• Problem details
Copy the rows below word for word, beginning with the line that contains "Remove the Honigernte" and ending with the line that contains "Action: coord(134,654)", both included.
>> Begin Supplied records
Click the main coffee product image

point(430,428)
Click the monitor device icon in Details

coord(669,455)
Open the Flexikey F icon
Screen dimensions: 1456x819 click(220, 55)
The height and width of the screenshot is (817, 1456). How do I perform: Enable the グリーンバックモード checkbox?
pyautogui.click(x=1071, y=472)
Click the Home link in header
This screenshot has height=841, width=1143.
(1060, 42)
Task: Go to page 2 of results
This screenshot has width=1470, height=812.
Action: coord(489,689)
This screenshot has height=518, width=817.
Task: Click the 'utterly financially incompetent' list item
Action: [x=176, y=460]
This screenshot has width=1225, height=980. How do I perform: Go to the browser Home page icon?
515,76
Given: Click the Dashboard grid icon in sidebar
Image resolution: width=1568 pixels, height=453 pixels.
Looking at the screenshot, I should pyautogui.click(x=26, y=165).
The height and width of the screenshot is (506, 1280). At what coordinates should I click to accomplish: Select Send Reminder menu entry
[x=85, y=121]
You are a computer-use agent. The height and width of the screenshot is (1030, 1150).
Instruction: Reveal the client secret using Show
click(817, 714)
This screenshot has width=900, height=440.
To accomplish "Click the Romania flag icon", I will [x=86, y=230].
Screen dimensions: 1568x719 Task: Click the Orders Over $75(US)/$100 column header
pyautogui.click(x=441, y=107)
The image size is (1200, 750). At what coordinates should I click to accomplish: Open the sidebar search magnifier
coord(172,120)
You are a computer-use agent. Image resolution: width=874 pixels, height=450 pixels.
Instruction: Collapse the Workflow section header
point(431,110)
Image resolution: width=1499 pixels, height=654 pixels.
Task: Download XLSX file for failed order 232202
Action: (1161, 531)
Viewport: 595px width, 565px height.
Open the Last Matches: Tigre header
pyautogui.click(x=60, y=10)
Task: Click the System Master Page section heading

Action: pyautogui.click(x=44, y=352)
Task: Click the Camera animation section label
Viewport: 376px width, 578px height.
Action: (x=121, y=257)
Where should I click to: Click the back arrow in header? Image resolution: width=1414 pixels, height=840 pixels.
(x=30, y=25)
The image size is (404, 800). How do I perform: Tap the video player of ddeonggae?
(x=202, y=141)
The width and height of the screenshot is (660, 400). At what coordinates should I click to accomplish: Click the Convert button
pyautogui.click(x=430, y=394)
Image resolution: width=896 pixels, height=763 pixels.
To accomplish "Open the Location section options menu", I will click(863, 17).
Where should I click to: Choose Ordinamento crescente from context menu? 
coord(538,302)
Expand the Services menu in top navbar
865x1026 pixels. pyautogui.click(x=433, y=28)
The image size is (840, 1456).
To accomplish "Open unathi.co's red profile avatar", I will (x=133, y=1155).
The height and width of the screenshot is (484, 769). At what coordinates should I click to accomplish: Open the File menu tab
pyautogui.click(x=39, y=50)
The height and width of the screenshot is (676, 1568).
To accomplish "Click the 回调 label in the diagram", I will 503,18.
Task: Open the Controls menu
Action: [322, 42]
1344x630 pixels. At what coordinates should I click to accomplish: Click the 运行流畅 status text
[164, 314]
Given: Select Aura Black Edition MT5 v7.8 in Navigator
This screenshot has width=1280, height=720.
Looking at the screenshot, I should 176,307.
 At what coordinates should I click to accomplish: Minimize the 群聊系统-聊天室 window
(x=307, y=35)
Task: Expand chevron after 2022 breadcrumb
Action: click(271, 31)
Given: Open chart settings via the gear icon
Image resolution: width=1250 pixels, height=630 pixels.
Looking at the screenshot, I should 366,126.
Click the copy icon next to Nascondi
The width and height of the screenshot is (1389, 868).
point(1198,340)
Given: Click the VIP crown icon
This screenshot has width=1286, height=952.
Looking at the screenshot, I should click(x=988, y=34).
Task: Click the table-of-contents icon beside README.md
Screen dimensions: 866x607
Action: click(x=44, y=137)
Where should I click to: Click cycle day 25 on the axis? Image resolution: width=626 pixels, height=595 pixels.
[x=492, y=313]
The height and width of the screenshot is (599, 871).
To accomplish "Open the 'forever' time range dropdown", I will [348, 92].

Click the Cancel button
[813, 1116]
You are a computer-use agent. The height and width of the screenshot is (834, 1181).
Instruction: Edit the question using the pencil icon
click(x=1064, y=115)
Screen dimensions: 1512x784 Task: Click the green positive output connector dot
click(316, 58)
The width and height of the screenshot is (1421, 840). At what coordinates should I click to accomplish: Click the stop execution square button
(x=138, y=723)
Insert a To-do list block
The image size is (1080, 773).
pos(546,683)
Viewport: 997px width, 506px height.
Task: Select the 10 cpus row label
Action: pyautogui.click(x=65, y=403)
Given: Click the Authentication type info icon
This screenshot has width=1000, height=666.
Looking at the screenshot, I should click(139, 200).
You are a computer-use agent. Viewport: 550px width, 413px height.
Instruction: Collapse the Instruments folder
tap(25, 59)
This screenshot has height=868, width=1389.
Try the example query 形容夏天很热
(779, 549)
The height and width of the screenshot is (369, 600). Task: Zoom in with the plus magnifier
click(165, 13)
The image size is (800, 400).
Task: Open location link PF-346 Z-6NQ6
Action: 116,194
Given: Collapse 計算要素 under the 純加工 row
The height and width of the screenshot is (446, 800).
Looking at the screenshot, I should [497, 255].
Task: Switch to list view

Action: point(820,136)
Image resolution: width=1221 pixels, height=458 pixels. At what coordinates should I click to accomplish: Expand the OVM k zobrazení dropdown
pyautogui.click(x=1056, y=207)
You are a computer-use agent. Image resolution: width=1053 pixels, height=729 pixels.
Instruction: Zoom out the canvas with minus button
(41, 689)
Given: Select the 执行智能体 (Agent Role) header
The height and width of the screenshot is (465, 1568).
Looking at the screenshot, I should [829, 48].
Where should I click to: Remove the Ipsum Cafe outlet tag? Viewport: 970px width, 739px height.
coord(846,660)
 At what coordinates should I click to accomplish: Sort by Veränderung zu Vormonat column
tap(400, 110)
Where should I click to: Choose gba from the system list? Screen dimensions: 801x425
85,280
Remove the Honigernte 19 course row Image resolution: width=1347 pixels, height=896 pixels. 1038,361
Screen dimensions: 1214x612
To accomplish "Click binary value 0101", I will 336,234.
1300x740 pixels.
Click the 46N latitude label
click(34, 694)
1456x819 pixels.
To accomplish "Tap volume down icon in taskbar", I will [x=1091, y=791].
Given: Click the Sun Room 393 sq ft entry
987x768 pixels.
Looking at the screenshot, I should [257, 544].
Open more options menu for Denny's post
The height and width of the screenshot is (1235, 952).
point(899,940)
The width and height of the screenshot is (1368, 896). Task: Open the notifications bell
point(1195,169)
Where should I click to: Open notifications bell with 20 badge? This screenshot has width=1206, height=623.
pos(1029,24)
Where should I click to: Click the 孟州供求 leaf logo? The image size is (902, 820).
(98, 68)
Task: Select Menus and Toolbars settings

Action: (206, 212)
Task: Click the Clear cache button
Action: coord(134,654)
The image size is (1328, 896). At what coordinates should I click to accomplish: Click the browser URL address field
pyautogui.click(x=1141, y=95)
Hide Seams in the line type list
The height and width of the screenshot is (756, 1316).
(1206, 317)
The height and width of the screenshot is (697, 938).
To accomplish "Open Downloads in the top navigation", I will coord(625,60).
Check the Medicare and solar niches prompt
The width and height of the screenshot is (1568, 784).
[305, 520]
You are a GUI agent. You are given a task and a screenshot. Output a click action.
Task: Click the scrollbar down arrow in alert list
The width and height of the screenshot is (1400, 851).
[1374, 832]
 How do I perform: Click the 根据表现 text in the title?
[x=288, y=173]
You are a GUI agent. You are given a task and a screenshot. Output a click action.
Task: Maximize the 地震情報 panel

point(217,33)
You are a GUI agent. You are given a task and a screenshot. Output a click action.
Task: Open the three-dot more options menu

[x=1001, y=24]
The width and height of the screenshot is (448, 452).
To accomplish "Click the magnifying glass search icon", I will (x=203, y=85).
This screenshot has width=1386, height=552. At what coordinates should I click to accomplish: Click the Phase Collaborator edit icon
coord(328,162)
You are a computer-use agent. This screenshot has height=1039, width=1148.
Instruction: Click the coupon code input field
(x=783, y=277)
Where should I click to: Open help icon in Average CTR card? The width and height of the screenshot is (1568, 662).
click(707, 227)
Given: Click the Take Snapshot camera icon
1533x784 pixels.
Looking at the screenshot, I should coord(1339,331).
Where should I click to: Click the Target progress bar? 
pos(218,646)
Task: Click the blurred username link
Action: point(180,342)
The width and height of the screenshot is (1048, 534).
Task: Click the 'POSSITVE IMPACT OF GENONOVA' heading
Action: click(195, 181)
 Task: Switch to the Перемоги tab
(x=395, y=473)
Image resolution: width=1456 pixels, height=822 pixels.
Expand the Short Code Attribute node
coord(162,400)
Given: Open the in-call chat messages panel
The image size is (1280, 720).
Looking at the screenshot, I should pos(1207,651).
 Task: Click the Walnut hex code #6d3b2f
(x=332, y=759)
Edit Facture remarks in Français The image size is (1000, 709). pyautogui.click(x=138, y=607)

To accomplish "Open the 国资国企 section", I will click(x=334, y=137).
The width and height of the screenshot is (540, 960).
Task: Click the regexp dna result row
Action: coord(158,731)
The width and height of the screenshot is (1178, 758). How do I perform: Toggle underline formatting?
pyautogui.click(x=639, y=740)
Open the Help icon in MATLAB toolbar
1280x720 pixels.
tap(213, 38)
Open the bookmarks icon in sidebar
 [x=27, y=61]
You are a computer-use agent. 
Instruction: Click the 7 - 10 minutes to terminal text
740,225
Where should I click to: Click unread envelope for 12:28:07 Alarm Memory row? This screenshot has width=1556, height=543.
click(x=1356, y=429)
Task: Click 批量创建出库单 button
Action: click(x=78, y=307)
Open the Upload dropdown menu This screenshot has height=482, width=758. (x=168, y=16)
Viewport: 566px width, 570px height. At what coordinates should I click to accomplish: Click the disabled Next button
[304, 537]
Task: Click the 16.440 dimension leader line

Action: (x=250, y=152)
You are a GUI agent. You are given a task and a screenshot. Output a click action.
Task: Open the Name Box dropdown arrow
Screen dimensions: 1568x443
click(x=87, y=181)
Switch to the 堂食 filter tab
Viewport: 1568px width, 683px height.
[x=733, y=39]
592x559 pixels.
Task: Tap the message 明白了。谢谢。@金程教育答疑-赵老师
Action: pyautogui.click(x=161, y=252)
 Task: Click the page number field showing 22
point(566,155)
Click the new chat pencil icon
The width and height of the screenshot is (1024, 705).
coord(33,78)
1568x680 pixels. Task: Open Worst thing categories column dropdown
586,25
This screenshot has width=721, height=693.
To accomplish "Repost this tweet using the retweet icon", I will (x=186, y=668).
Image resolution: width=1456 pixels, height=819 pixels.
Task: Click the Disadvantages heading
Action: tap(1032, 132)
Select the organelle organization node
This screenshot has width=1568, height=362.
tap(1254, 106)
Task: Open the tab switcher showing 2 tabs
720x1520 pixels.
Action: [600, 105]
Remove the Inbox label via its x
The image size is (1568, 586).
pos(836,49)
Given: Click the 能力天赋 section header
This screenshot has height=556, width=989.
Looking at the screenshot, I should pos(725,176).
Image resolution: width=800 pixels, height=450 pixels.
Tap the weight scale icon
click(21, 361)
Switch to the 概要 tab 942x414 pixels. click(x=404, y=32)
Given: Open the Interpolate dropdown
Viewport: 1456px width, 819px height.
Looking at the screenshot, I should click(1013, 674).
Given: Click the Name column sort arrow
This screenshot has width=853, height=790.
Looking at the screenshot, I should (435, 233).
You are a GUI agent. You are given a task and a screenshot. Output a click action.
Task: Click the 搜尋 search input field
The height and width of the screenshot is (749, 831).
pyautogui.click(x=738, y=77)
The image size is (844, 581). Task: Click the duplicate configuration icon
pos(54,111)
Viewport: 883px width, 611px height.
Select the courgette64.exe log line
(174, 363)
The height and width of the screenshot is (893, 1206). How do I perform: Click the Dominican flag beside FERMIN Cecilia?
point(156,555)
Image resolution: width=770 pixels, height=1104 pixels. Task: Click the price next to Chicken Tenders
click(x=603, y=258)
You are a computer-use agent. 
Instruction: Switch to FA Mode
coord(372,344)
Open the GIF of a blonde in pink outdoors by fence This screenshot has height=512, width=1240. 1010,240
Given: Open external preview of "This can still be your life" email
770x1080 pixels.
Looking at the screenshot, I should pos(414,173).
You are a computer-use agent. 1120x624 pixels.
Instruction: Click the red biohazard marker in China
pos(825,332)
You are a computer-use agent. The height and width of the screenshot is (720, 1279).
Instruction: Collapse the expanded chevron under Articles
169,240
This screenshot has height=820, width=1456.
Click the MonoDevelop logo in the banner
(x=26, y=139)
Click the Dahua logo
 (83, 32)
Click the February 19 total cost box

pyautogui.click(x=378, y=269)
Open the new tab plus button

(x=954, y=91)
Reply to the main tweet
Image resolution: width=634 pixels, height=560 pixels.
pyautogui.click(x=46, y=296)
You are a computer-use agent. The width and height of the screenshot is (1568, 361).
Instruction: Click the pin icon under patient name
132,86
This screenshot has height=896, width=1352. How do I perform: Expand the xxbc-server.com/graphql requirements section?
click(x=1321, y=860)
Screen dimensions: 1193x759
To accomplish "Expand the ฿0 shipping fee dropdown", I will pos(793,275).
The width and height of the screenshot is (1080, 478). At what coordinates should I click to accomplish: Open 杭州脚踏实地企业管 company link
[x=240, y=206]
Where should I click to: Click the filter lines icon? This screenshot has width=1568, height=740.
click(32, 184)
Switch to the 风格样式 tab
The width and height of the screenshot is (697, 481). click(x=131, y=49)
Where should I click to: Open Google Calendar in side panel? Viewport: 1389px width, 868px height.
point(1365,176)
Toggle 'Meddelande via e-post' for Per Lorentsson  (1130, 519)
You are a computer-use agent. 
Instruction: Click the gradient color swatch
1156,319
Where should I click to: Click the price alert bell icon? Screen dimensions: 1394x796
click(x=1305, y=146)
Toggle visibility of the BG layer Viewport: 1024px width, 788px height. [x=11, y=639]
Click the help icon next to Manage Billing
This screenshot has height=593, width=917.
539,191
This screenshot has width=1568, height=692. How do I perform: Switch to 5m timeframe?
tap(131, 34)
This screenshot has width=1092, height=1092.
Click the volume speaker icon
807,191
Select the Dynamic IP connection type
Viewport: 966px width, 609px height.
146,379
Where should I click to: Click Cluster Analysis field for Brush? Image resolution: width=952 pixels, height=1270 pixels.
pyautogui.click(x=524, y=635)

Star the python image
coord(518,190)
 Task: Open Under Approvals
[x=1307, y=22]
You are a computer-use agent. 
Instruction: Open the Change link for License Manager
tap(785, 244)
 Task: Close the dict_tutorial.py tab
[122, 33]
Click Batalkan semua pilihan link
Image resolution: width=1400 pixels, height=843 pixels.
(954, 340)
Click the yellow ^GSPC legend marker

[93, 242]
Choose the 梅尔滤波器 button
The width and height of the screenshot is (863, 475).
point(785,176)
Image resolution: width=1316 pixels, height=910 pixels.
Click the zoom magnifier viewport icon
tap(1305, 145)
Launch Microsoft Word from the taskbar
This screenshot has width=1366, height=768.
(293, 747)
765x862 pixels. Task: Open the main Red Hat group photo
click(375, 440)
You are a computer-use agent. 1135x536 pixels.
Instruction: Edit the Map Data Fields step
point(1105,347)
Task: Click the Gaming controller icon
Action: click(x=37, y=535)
>> End Supplied records
• Problem solution
Remove the Honigernte 19 course row Image resolution: width=1347 pixels, height=896 pixels. 1038,361
Screen dimensions: 1214x612
To accomplish "Click binary value 0101", I will 336,234.
1300x740 pixels.
Click the 46N latitude label
click(34, 694)
1456x819 pixels.
To accomplish "Tap volume down icon in taskbar", I will [x=1091, y=791].
Given: Click the Sun Room 393 sq ft entry
987x768 pixels.
Looking at the screenshot, I should [257, 544].
Open more options menu for Denny's post
The height and width of the screenshot is (1235, 952).
point(899,940)
The width and height of the screenshot is (1368, 896). Task: Open the notifications bell
point(1195,169)
Where should I click to: Open notifications bell with 20 badge? This screenshot has width=1206, height=623.
pos(1029,24)
Where should I click to: Click the 孟州供求 leaf logo? The image size is (902, 820).
(98, 68)
Task: Select Menus and Toolbars settings

Action: (206, 212)
Task: Click the Clear cache button
Action: coord(134,654)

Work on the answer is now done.